Each trial of the RF model produced slightly different result because decision trees grow based upon random bootstrapping of training data. An assessment of the effects on accuracy by the stochastic properties of RF is shown in Figure 3. The small symbols are the results from individual runs for 50 trials of each of the six image types. The boundaries of the box show the 25% and 75% quartiles, and the whiskers show the maximum and minimum values. There was low variability in classification error. RNFL probability yielded the highest average accuracy and the least variability, 92.4 ± 0.57%, the en face projections yielded the lowest average accuracy and the greatest variability, 65.7 ± 1.53%. Figure 4 shows the ROC of one randomly chosen trial.

Figure 3.

Figure 3

Error distribution across trials is shown for each image. The 50 trials for each image are shown as the small data points near the boxplots. The width of the box is the 25% to 75% quartile range. The whiskers represent minimum and maximum values.

Figure 4.

Figure 4

A receiver operating curve (ROC) for one randomly selected trial.

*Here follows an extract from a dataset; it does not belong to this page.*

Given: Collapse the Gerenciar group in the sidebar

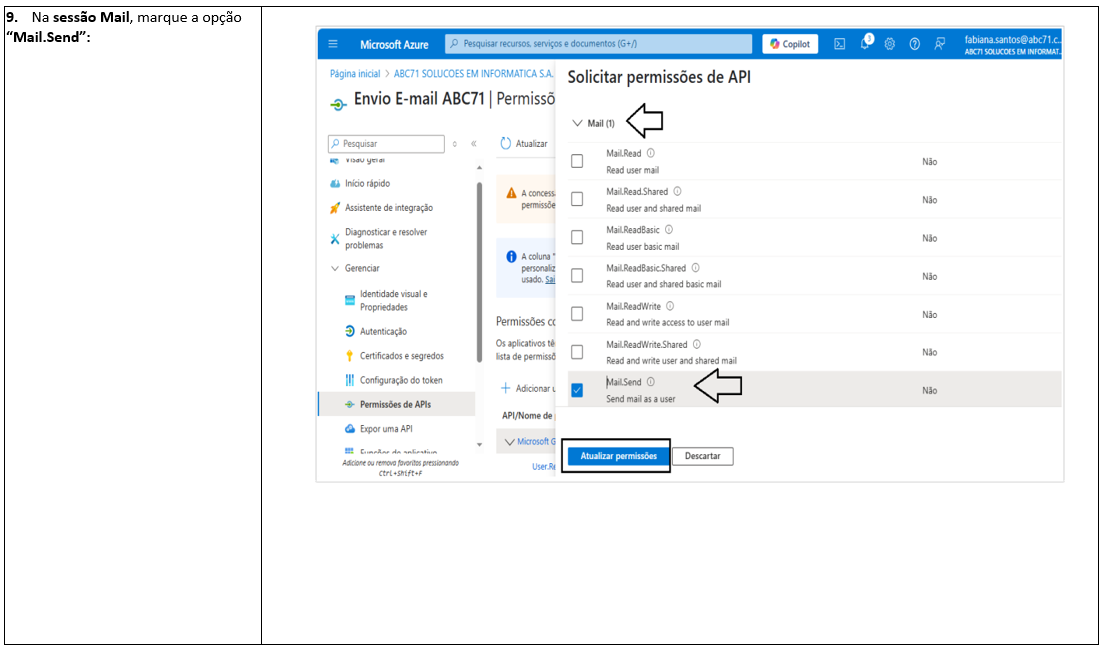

Table 2 shows the results of the FP/FN analysis as modal values across trials. The RNFL probability had the best modal accuracy, 93.1% and average accuracy, 92.6%; it missed 7 eyes with 3 FN and 4 FP.

Table 2.

False positive/false negative rates, average area under receiver operator characteristic (AROC), modal accuracy, and average accuracy for each type of image.

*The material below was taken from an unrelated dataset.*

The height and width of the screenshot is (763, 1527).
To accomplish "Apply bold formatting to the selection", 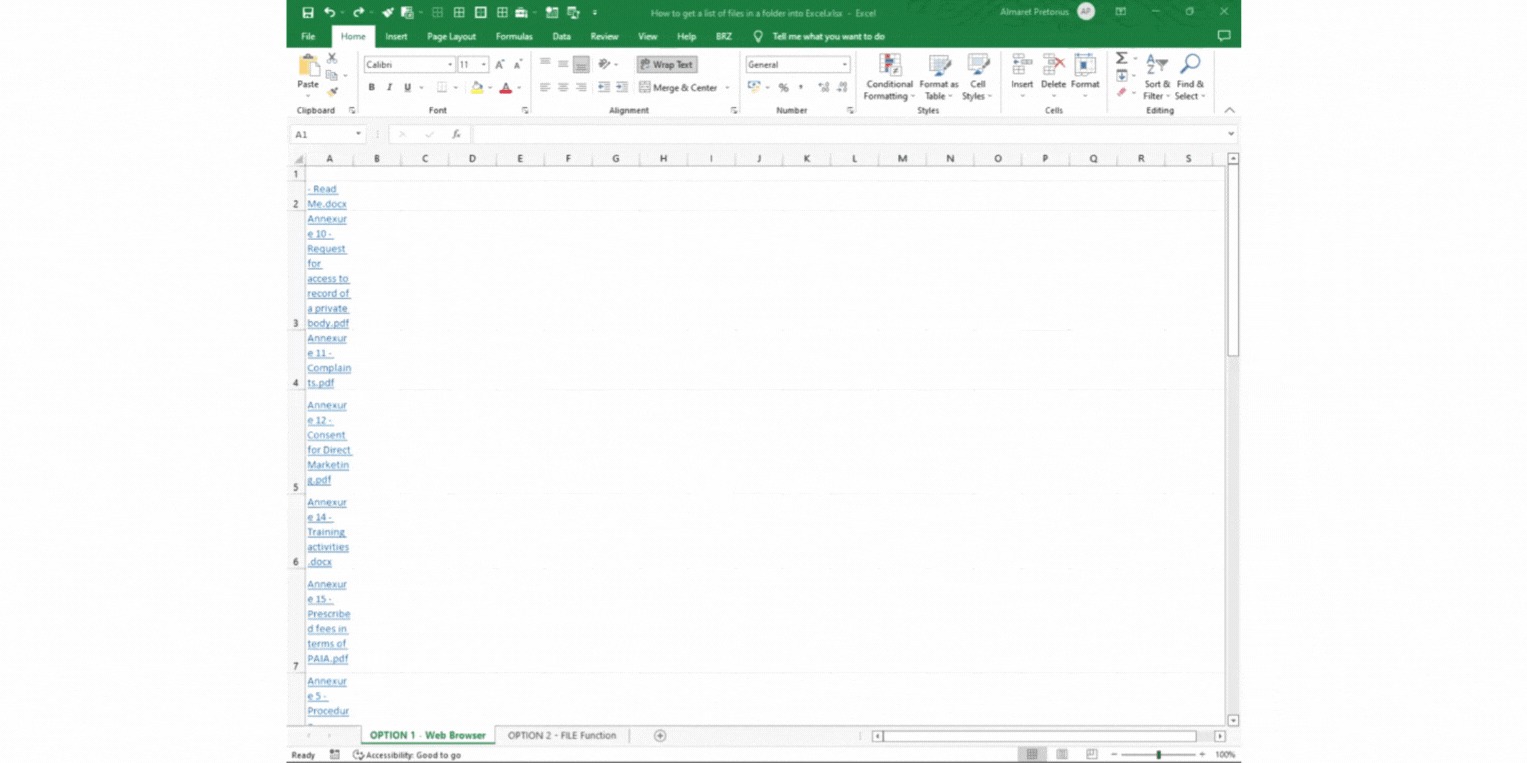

Average Accuracy and FP/FN Rate of Model
Paradigm False Negatives
N=57
False Positives
N=45
Average AROC
N=102
Modal Accuracy
N=102
Average Accuracy
N=102
RNFL Thickness 4 7 .973 89.2% 89.7±1.02%
RGC+ Thickness 7 8 .938 85.3% 85.5±1.01%
RNFL Probability 3 4 .961 93.1% 92.6±0.57%
RGC+ Probability 5 7 .920 88.2% 88.6±0.76%
en face Projection 12 25 .742 63.7% 63.6±1.53%
Combined 8 6 .945 86.3% 86.2±1.06%

A comparison to conventional OCT and VF metrics

The RNFL probability did better than any of the typically used metrics derived from OCT disc scans (Table 3), 24-2 (Table 4) or 10-2 (Table 5) VFs. For the OCT metrics, the quadrants (Q) had the best accuracy, 87.3%. However, it missed 13 eyes (9 FN and 4 FP), nearly twice as many as the HDLM with RNFL probability images. The VF metrics performed more poorly than the OCT (Tables 4 and 5). The best metric (PSD or GHT) for the 24-2 VFs had an accuracy of 80.4% with a total of 20 misses. The MD, PSD or cluster criteria of the 10-2 VFs had a similar accuracy, 80.4%. A significant increase in performance was seen versus all metrics when using RNFL Probabbilty HDLM (p < .001).

Table 3.

False positive/false negative rates and accuracy of typical clinical OCT metrics. Further, a measure of improvement when using best HDLM method (RNFL Probability) with associated confidence intervals.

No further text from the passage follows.